━━━ Selection

EP0090647B1

EP0090647B1 - Detergent processing

Info

Publication number: EP0090647B1
Application number: EP83301765A
Authority: EP
Inventors: Terence Allan Clarke; Richard Barrie Edwards; Graeme Neil Irving
Original assignee: Unilever NV
Current assignee: Unilever NV
Priority date: 1982-03-29
Filing date: 1983-03-29
Publication date: 1986-06-04
Also published as: GR78499B; GB2118057A; AU552375B2; FI830998A0; FI69867C; DK138583A; BR8301600A; JPS6131754B2; GB2118057B; NZ203711A; IN157136B; CA1209436A; ES521072A0; ATE20249T1; PH22027A; AR231997A1; EP0090647A1; FI830998L; GB8308632D0; NO831126L

Description

Field of the Invention

This invention relates to the processing of soap-containing feedstocks to introduce volatile components, for example perfumes.

━━━━━━
━━━ Records

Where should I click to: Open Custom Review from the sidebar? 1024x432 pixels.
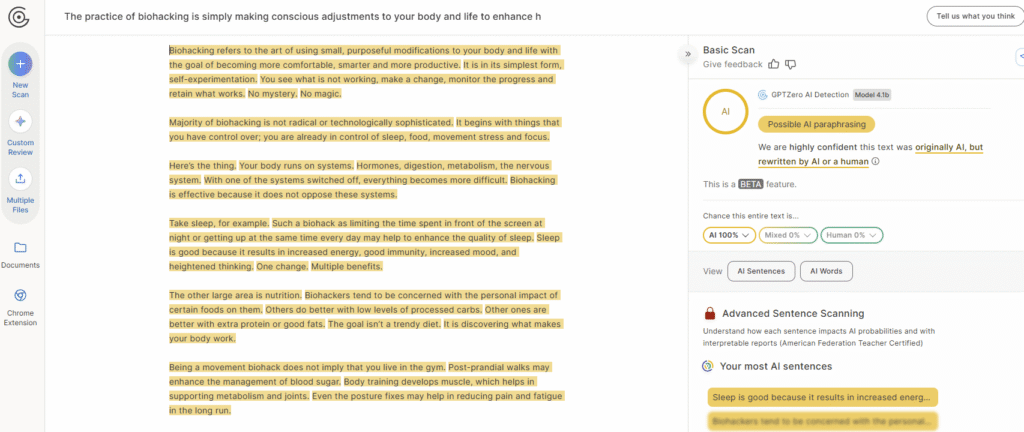coord(21,122)
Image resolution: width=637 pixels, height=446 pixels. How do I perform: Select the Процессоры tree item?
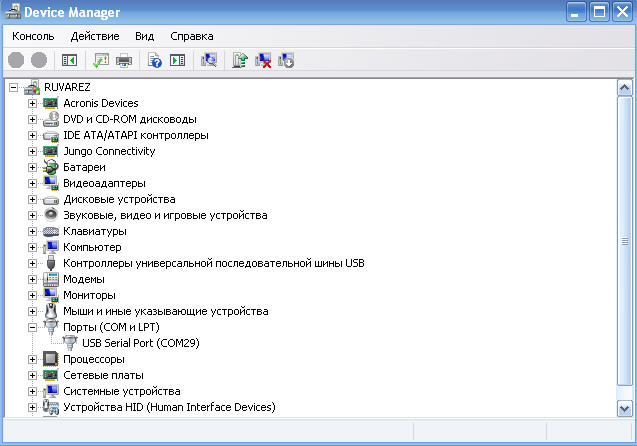tap(93, 359)
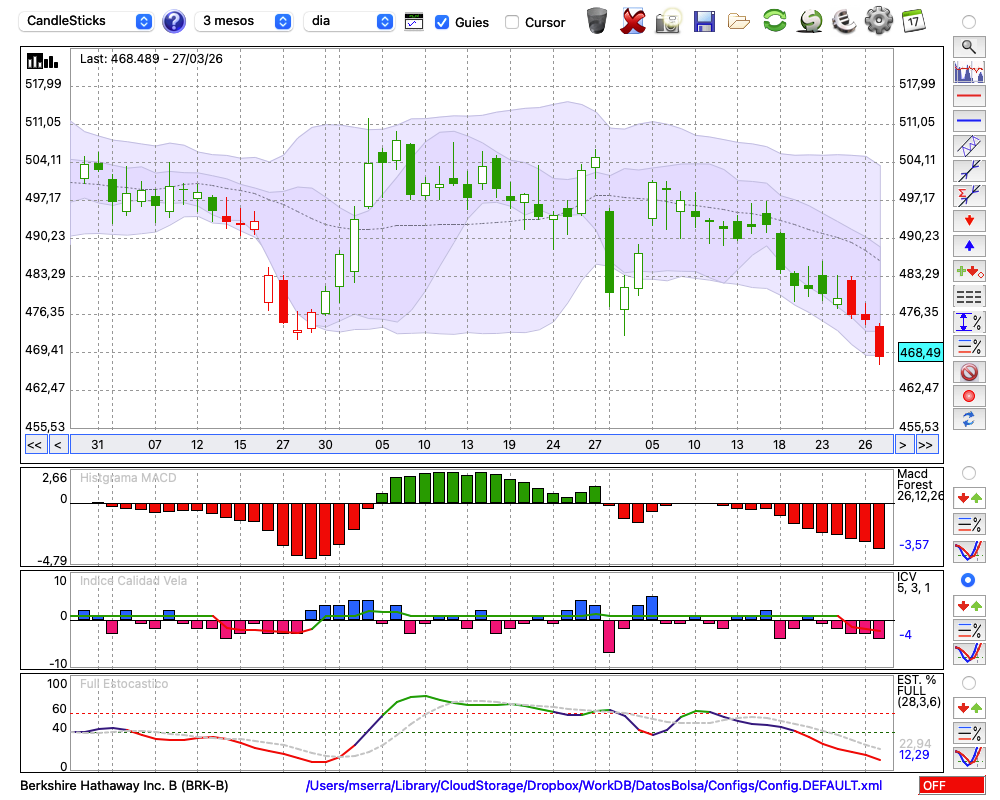Screen dimensions: 1000x800
Task: Select the radio button beside ICV panel
Action: point(968,580)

━━━━━━

__Objectives__:
a) Reproduce the part of the detergent processing patent between "Description" and "for example perfumes.", inclusive.
b) In one to three sentences, explain what purpose the detergent processing patent gives for processing soap-containing feedstocks.
c) Write the next part of the detergent processing patent, continuing from the end of its field-of-the-invention sentence.

__Results by task__:
a)
Description

Field of the Invention

This invention relates to the processing of soap-containing feedstocks to introduce volatile components, for example perfumes.

b) The detergent processing patent says soap-containing feedstocks are processed to introduce volatile components into them. It names perfumes as an example of such components.

c)
Background to the Invention

When processing soap feedstocks a usual requirement is to introduce a perfume to provide a fragrance for the product. It may also be desirable for some products to incorporate another class of volatile material, e.g. a solvent during processing. The efficiency of incorporation will depend on a number of factors including processing temperatures, and times, and communication with the atmosphere.

General Description

It has been found a cavity transfer mixer provides an efficient route for incorporation because the processing temperatures are maintained, in general, below those usually encountered in soap processing. The processing time is low and the mixing occurs in an enclosed volume. The energy required will normally be lower than that required in conventional processes.
The present invention uses a device of the cavity transfer mixer class to introduce a volatile component into the soap base. These devices comprise two closely spaced mutually displaceable surfaces each having a pattern of cavities which overlap during movement of the surfaces so that the material moved between the surfaces traces a path through cavities alternately in each surface so that the bulk of the material passes through the shear zone generated in the material by displacement of the surfaces.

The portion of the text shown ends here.